The State Government will announce today it will invest in the "readiness and resilience" of the state's agriculture industry via the new $250 million Drought Ready and Resilient Fund (DRRF).
Loans via this new fund will include operational practices such as fodder and transport of livestock, which broadens the funds application from the infrastructure focus of the Farm Innovation Fund.
The Farm Innovation Fund, meanwhile, will be rebadged as the Drought Infrastructure Fund, offering loans of up to $1 million at an interest rate of 2.5 per cent.
These changes come after NSW Minister for Agriculture Tara Moriarty was questioned in Budget Estimates last month about the Farm Innovation Fund when she had indicated changes were afoot.
The rebadged Drought Infrastructure Fund will retain the $120 million of remaining money still budgeted in the Farm Innovation Fund, with the government to monitor its uptake before considering any top-ups.
The new DRRF will allow eligible primary producers to apply for low interest loans of as much as $250,000 to fund a broad range of operational products, activities and services to prepare and respond to the impacts of drought, the government said in a statement released today.
Ms Moriarty said the DRRF would allow farmers to access loans for other core activities like the purchasing of fodder and transport of livestock to protect their welfare, not just capital investments.
"The new Drought Ready and Resilience Fund is being established for farmers to use as an ongoing resource for both drought preparedness and also in-drought support," Ms Moriarty said.
"Because the new fund covers operational costs, this is advantageous during a drought experience."
In conjunction with the lanch of the DRRF, she said the Drought Infrastructure Fund had been "refocused" to promote capital investment in on-farm infrastructure that assists farmers in transitioning their farms to become more resilient, productive and sustainable.
NSW Farmers' president, Xavier Martin, said the clarity the government has provided early in the drying cycle will help farmers in their business decisions.
"These loans, announced before drought hits hard, help farmers to make proactive decisions," Mr Martin said.
He said the DRRF would also aid cash flow management for critical on-farm drought management tasks, particularly for livestock producers.
"For the first time, farmers will be able to access the loans for operational activities, including purchasing fodder and stock transportation costs," he said.
He said the association was also pleased to see an invigorated focus on the Farm Innovation Fund with the $120 million balance being reallocated as the Drought Infrastructure Fund.
"This will aid the grain sector to increase on farm storage, and also potentially support the horticulture sector to expand their critical water infrastructure and storage needs," he said.
He said there were communities in NSW that were not as yet drought-affected, but the DRRF would be an incentive for farmers in those communities to participate in planning and preparedness measures to improve response and recovery times.

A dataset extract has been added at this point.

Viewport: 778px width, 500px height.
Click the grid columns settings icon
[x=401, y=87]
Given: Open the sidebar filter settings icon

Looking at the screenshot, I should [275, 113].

"However, for those that have seen drying conditions for some months and have already expended considerable funds for fodder and transport, this loan opportunity may be beyond them," he said.
"We encourage the government to recognise that drought has a slow creep and request the Minns Government to be vigilant and open to additional support if conditions deteriorate further."
Ms Moriarty said these changes would ensure farmers knew support was there for them during drought and could also be used to get them through as an alternative avenue for infrastructure investment.
She said by establishing these two types of funds, the Government was creating options and flexibility for farmers, depending on their needs and circumstances, helping to ensure the viability of agricultural operations - livestock, cropping or horticulture - across NSW.